Streit um Kunst in der Herzbergstraße hält an

Veröffentlicht am 07.05.2018 von Paul Lufter

Sowohl auf tagesspiegel.de als auch im Newsletter der vergangenen Woche, hat mein Kollege Robert Klages Ihnen bereits ausführlich über die Problematik in der Herzbergstraße berichtet. Das Lichtenberger Stadtentwicklungsamt droht dem Grundstückseigentümer Axel Haubrok mit einem Ordnungswidrigkeitsverfahren und einer Geldbuße von bis zu 500.000 Euro. Die zuständige Lichtenberger Bezirksstadträtin Birgit Monteiro (SPD) verweist in dem Fall auf geltendes Recht, das auf dem „Stadtentwicklungsplan Industrie und Gewerbe“, kurz SEP, basiert. Das Gewerbegebiet Herzbergstraße ist dort als einziges im Osten Berlins als „Entwicklungsgebiet für den produktionsbedingten Bereich“ besonders geschützt.

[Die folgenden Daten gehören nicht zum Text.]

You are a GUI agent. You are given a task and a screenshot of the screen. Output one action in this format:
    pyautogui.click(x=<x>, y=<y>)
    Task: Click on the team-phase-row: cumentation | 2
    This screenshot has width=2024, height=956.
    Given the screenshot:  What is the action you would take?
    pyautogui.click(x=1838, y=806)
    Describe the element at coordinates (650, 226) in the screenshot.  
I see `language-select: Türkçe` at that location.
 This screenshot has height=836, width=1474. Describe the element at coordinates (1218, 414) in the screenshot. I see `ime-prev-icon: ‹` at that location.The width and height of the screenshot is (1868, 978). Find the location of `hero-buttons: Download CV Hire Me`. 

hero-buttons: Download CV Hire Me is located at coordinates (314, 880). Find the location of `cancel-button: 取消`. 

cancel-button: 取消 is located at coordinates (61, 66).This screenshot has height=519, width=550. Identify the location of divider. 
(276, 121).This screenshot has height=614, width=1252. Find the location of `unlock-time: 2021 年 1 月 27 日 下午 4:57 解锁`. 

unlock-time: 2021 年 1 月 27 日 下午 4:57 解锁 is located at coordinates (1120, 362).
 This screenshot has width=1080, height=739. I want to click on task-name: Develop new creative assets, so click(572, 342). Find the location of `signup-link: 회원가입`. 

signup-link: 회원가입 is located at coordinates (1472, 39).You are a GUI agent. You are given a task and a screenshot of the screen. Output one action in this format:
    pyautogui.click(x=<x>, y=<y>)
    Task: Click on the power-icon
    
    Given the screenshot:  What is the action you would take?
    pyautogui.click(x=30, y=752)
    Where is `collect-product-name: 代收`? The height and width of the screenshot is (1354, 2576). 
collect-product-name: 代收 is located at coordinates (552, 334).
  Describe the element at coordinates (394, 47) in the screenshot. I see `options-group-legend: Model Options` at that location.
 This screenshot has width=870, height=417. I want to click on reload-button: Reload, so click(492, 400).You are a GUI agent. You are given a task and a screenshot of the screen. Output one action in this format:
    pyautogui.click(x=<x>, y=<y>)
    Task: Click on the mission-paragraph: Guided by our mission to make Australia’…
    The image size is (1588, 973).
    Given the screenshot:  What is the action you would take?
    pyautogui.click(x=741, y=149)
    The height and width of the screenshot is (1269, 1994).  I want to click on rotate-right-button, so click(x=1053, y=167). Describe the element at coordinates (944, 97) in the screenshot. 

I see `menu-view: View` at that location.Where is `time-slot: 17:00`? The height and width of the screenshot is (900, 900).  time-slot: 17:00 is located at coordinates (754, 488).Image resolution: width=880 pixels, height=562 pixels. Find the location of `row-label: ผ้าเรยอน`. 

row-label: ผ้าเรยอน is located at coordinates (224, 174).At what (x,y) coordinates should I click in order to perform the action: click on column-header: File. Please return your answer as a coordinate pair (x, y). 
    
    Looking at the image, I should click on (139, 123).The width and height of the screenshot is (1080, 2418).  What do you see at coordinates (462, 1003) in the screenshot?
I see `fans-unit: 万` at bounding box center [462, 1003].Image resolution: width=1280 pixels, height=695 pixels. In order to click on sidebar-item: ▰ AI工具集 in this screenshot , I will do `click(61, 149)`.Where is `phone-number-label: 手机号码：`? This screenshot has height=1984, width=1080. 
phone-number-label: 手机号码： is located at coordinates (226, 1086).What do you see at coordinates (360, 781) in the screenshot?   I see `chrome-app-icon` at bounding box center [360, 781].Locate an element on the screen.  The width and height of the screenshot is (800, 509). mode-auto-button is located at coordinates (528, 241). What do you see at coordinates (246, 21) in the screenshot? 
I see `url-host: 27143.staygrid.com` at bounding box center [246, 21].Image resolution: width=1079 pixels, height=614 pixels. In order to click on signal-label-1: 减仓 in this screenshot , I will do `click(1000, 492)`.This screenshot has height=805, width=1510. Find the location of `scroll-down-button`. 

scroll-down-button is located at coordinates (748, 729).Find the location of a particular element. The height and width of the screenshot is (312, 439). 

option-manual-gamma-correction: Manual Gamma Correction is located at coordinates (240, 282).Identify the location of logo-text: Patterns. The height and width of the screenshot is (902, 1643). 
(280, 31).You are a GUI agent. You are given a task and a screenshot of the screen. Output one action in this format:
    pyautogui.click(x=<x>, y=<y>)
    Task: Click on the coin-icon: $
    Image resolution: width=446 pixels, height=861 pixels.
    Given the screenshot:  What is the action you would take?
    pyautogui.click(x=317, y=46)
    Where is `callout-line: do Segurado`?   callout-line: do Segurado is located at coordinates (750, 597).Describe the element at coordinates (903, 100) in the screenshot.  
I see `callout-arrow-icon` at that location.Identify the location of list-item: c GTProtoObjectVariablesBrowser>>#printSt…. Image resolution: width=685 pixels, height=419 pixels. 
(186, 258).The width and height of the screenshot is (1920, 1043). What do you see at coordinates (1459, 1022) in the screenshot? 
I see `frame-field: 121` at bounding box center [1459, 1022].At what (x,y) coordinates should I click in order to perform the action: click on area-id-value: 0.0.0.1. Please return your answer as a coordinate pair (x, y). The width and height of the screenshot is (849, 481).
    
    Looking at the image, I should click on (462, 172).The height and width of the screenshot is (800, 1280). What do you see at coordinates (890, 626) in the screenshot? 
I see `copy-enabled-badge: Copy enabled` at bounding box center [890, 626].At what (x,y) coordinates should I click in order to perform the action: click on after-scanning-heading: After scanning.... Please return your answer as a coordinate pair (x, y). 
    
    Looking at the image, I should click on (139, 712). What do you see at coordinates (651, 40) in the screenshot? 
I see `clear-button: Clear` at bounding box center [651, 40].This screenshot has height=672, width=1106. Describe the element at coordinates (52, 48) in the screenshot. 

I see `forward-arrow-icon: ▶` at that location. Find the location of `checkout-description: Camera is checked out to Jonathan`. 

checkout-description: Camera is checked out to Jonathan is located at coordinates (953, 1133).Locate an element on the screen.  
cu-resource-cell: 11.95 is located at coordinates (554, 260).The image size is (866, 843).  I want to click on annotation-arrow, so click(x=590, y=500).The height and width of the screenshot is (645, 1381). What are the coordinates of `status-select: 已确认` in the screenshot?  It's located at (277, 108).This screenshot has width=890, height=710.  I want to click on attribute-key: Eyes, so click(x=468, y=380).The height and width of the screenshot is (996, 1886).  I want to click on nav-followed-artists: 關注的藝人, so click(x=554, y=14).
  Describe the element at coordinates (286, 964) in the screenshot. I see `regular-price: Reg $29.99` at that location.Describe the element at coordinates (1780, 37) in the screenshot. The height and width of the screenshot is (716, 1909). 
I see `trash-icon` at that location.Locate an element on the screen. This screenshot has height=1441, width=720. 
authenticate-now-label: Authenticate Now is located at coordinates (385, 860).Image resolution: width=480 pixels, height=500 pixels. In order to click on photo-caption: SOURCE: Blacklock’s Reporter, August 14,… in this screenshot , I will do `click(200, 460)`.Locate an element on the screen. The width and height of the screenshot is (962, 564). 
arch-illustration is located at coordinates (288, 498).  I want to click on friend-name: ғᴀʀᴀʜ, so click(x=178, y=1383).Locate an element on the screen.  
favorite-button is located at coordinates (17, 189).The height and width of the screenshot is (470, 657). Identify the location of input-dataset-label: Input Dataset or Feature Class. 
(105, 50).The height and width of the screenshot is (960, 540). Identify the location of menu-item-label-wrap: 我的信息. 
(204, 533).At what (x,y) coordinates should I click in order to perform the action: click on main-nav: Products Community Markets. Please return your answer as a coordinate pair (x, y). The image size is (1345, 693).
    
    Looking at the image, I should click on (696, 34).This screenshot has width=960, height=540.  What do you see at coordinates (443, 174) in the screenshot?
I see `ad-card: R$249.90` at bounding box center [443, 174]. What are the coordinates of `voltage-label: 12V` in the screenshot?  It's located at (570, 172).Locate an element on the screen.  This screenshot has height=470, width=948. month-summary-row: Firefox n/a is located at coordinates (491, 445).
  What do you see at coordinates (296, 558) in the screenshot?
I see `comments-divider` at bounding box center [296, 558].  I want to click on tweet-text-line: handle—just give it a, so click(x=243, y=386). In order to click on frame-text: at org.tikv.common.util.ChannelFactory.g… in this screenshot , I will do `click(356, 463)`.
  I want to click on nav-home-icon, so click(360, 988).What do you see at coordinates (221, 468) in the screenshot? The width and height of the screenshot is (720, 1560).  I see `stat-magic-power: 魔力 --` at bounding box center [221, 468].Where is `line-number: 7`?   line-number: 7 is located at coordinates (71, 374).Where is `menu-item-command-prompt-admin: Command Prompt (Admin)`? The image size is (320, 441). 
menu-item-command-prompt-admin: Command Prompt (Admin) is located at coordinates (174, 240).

„In diesem Bereich wird das Planungsrecht restriktiv angewendet“, so Monteiro auf Nachfrage von LiMa+. Wie das Portal berichtet, kann sich BM Michael Grunst für die Herzbergstraße einen Sonderweg vorstellen. Es müsse jedoch perspektivisch darum gehen, im Bezirksamt einen Konsens herzustellen. Das dürfte jedoch nicht so einfach sein.

Inhaber Axel Haubrok hat inzwischen die Notbremse gezogen. Wegen des andauernden Streits wurde die Teilnahme am Gallery Weekend abgesagt. Weitere Ausstellungen soll es auch nicht mehr geben. Haubrok ist wütend und das aus gutem Grund. Das Bezirksamt hätte ihm einst zugesichert, an der Herzbergstraße pro Jahr zwei bis drei Ausstellungen organisieren zu dürfen. „Dabei ist die Herzbergstraße eine der letzten Gegenden Berlins, wo man das Gefühl von Aufbruch hat“, so Haubrok. Laut Grunst stehen nun entscheidende Monate bevor.